**Required work:**
Edit the records below by changing each "Task" to "Goal" and leaving everything else as it is. Omit the pictures from your answer.

(Collected data)
(begin)
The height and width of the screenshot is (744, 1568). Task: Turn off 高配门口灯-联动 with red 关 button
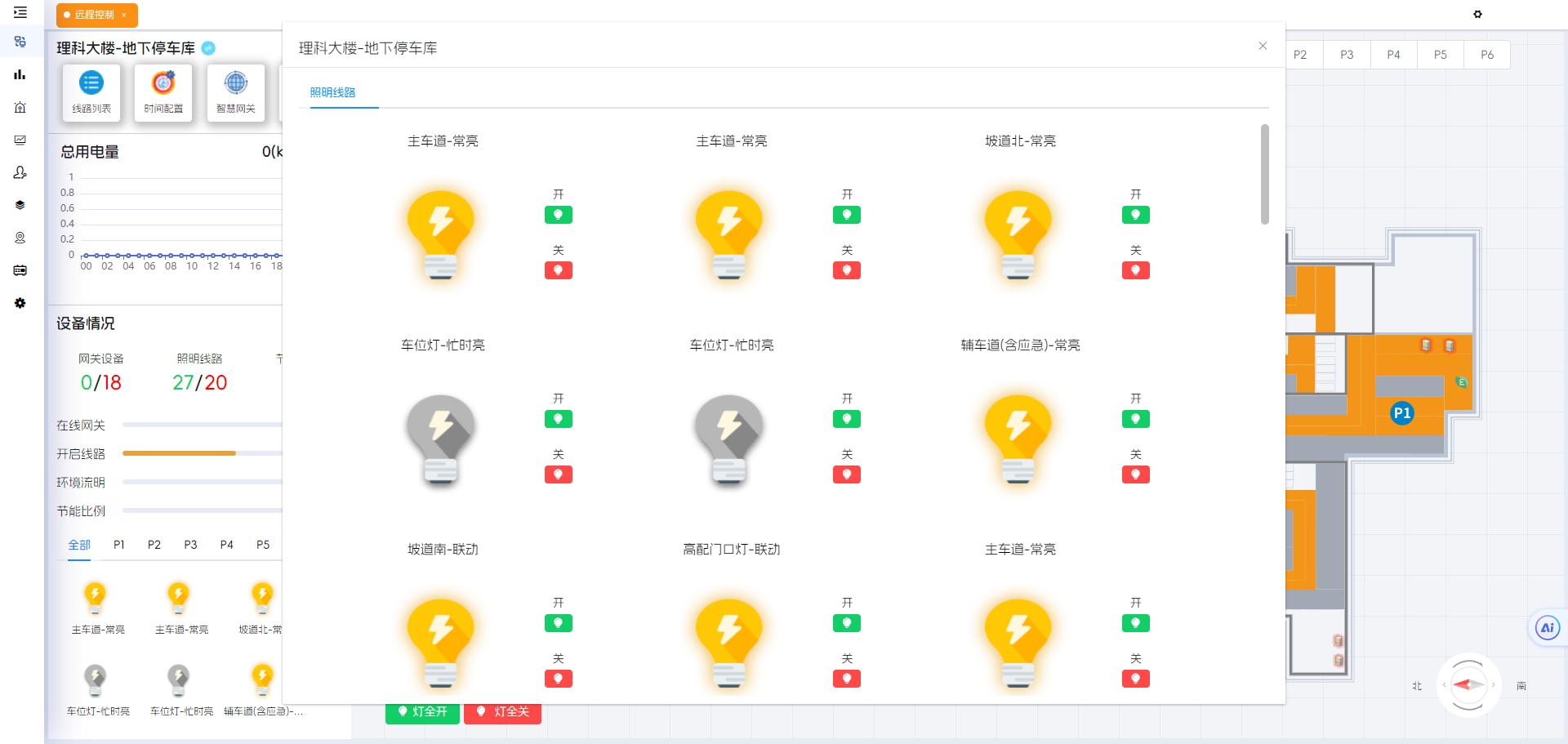pyautogui.click(x=847, y=679)
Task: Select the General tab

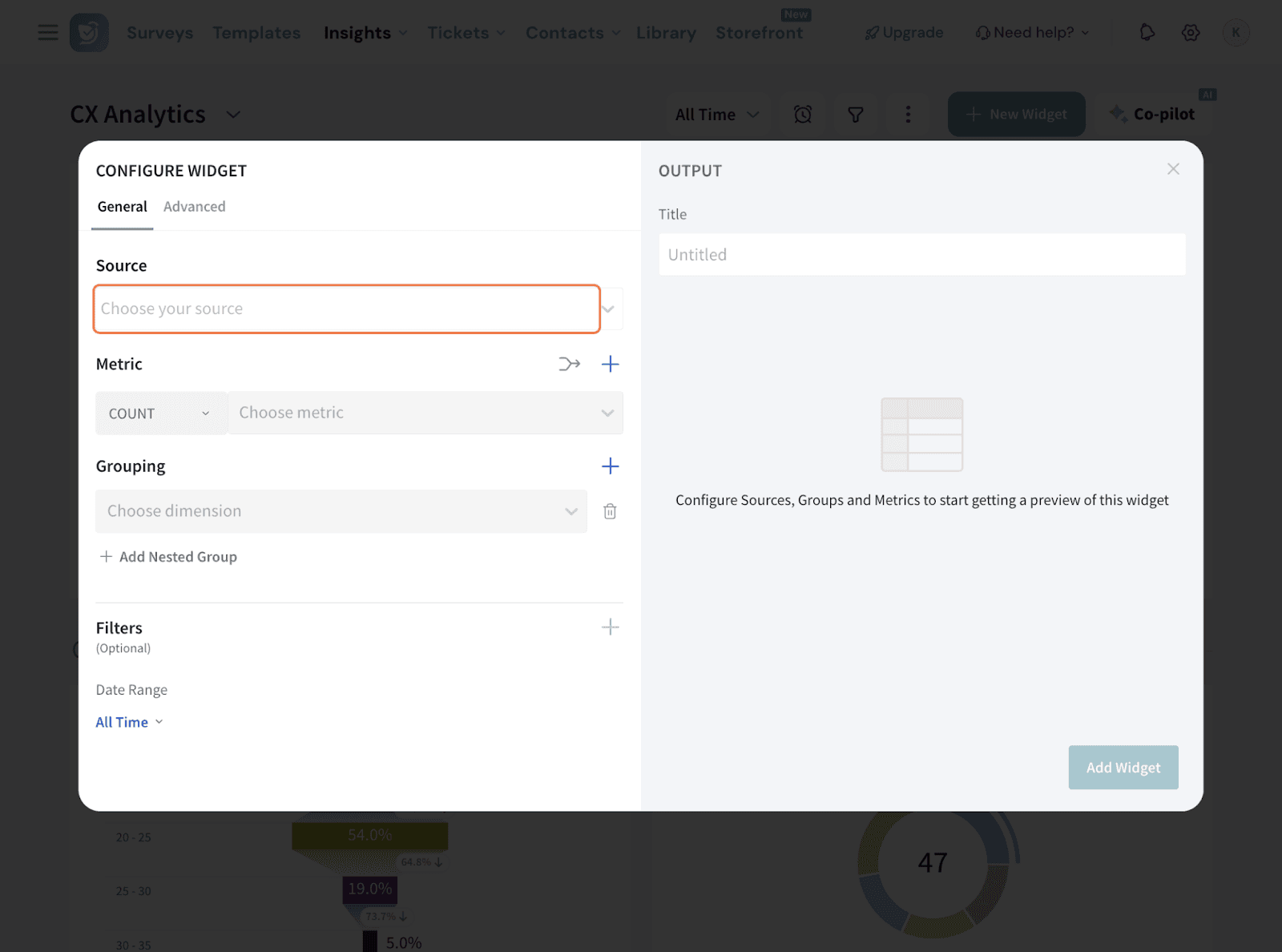Action: pyautogui.click(x=123, y=207)
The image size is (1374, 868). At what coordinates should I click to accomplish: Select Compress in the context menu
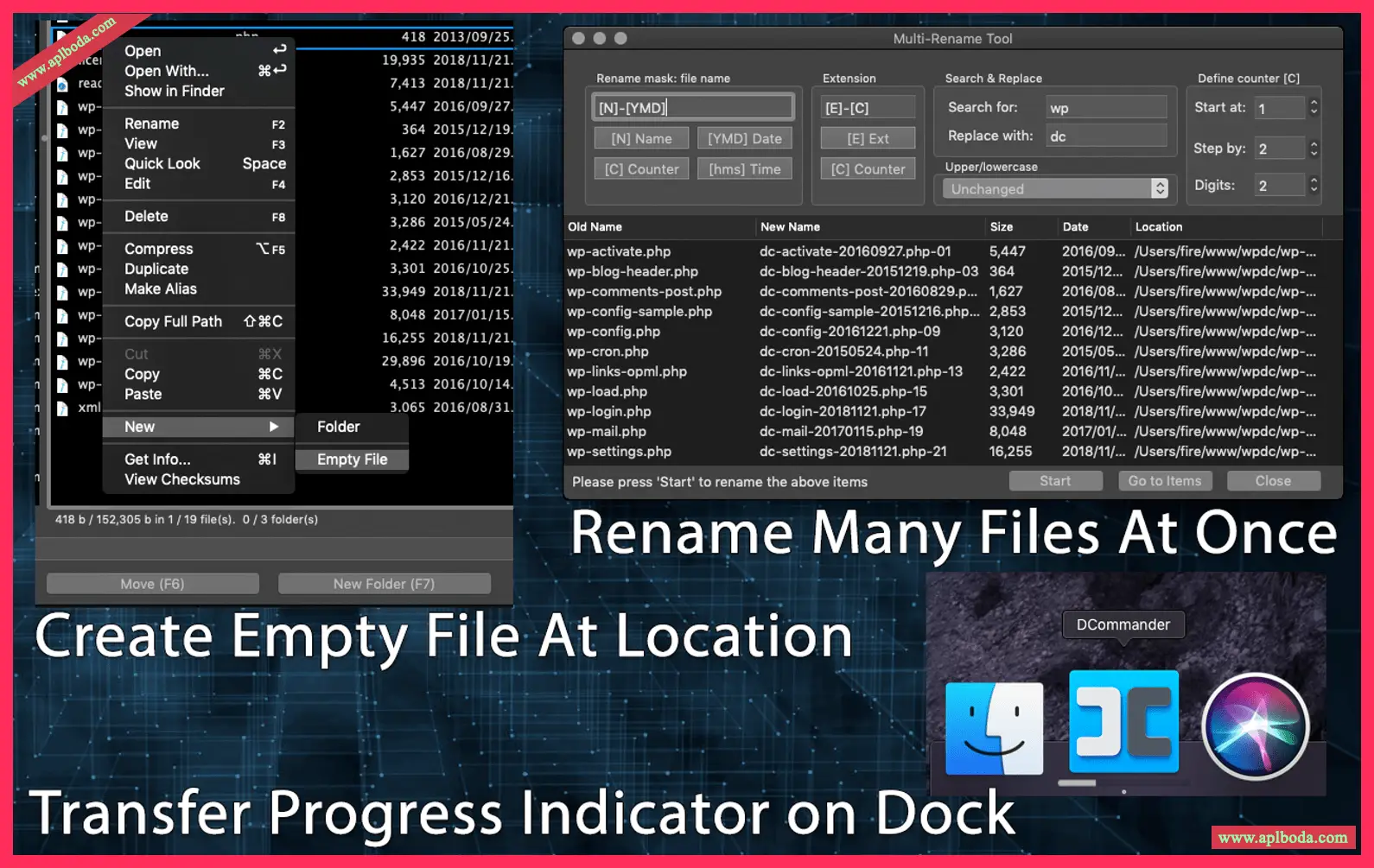(x=159, y=249)
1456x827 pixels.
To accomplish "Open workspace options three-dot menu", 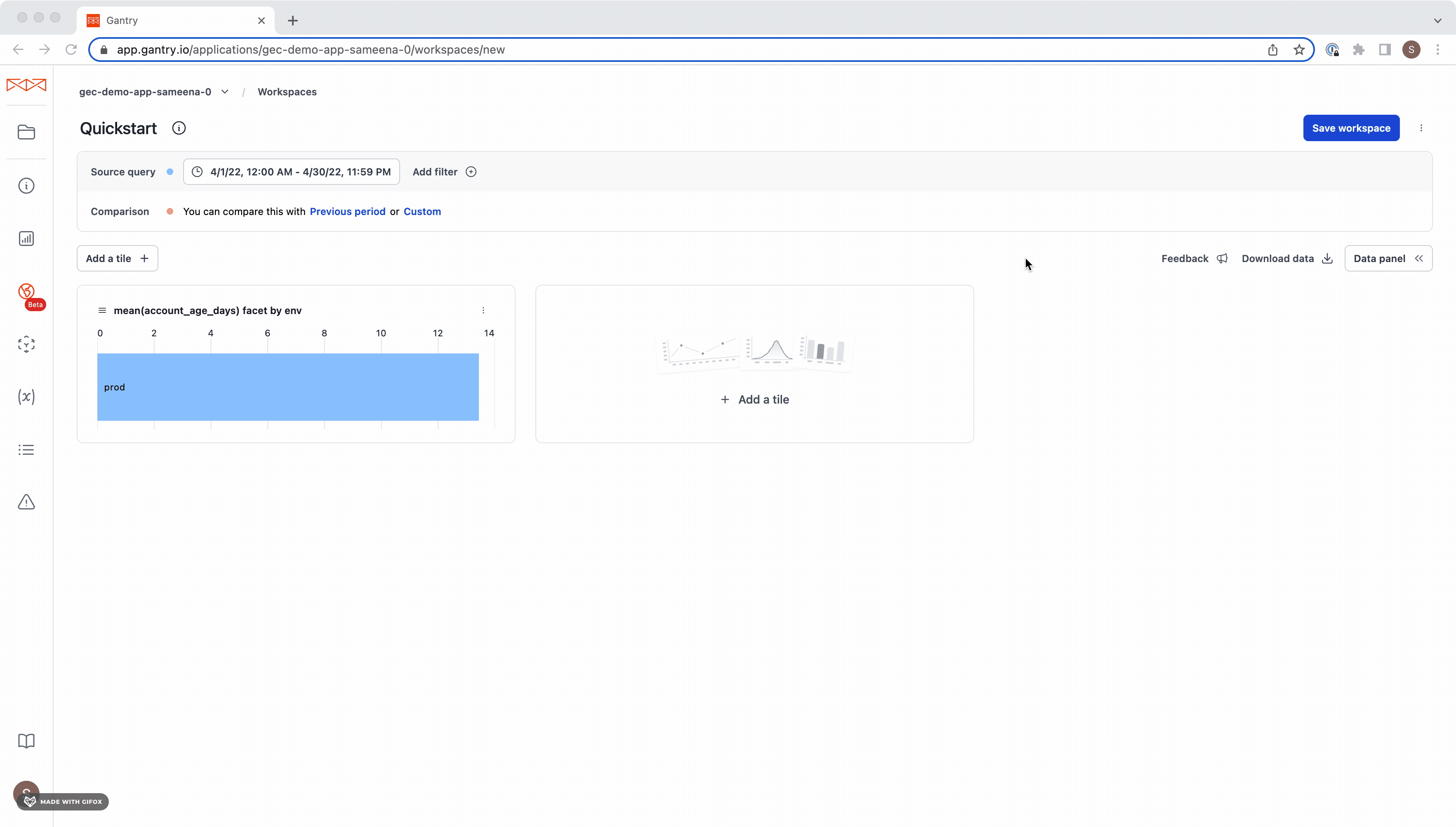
(end)
**Written answer:**
The height and width of the screenshot is (744, 1568). Goal: Turn off 高配门口灯-联动 with red 关 button
pyautogui.click(x=847, y=679)
Goal: Select the General tab

Action: pyautogui.click(x=123, y=207)
The image size is (1374, 868). At what coordinates should I click to accomplish: Select Compress in the context menu
(x=159, y=249)
1456x827 pixels.
To accomplish "Open workspace options three-dot menu", 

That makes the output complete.